SOURCE:
Raspberries and Squeeze-- they are great, simple story tellers set to
perfect pop. This one is about not only the long drives we take to see
the one we want to see, but the things you think about on the way.

56. Better That We Break-- Maroon 5
As Adam Levine continues to make his way through the Hollywood
A-list, Maroon 5's second album finally came out-- 5 long years after
their smash debut, "Songs About Jane". It was worth the wait-- as
good as the original was, "It Won't Be Soon Before Long" is easily
better than the first album, and that's saying something. Levine's voice
is on full display in this tune about realizing that a little hurt now
is probably more sensible than a lot later on.

55. This Ain't A Scene, It's An Arms Race-- Fallout Boy
Probably the most beleagured band out there right now-- anyone into
music refuses to take them seriously and Pete Wentz' love of
getting in Us magazine probably doesn't do them any favors. But
the bottom line is, they churned out a lot of good tunes-- nothing too
important or memorable, but certainly fun to listen to. Wentz had a
great line when he said, "how can we be a boy band, our lead singer
is fat!"

54. Challengers-- The New Pornographers
"Supergroup" from Vancouver continues to crank out great songs.
Neko Case's voice could sound good singing anything-- and Carl
Newman writes great, intelligent songs.

53. Sticks And Stones-- Tim Mahoney
I haven't been a huge fan since he tried to trade me his cd for the
Charlie's Angels t-shirt I was wearing back in '95. His latest cd is
very good pop music.

52. Good Life-- Kanye West
Very fun, breezy song that was a perfect match for HBO's
"Entourage" where I first heard it. A great "going out and having
fun" song.

51. Summertime-- Bon Jovi
They are sounding a bit older and a little more run down on this
year's disc, and "You Want To Make A Memory" was one of my
least favorite songs of the year. This one though is just a good-time
rocker that should have been the song blasting from car stereos
last June on the way to the beach.

50. I'da Called You Woody, Joe/Wooderson-- The Gaslight Anthem
These rock/punk dudes from Jersey just murder on their debut cd.
Their songs are what having fun sounds like.

49. Rehab-- Amy Winehouse
Young Miss Winehouse was smart enough to realize that the easiest
way to make it huge is to be photographed super-smashed with
your makeup running all over the place and your bombs hanging out.
But she does have the goods to back it all up. Really got a cool voice.
It's different and weird and suits her-- as does this song.

48. Cry-- Dan Wilson
Long awaited solo cd from Semisonic frontman finally came out this year.
A little too soft for my taste, but some of the songs-- this one in
particular-- I couldn't stop listening to. Love the line: "Don't you want to make me
feel like I'm a thousand stories high?"

47. Halloweenhead-- Ryan Adams
Ryan Adams certainly has a head full of tricks and treats. He's made as
many great songs over the last 5 years than anybody. He rocks great and he
slows it down alt/country style great. This one rocks.

EXERCISE REQUIREMENTS:
a: From the song countdown, copy the passage starting at "53. Sticks And" and ending at "good pop music.".
b: According to the song countdown, how many years after their debut did Maroon 5's second album come out?

DATA LINES:
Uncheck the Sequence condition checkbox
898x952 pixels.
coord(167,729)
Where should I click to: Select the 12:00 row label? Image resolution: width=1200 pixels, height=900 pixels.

EXPECTED RESPONSES:
a:
53. Sticks And Stones-- Tim Mahoney
I haven't been a huge fan since he tried to trade me his cd for the
Charlie's Angels t-shirt I was wearing back in '95. His latest cd is
very good pop music.

b: Five years.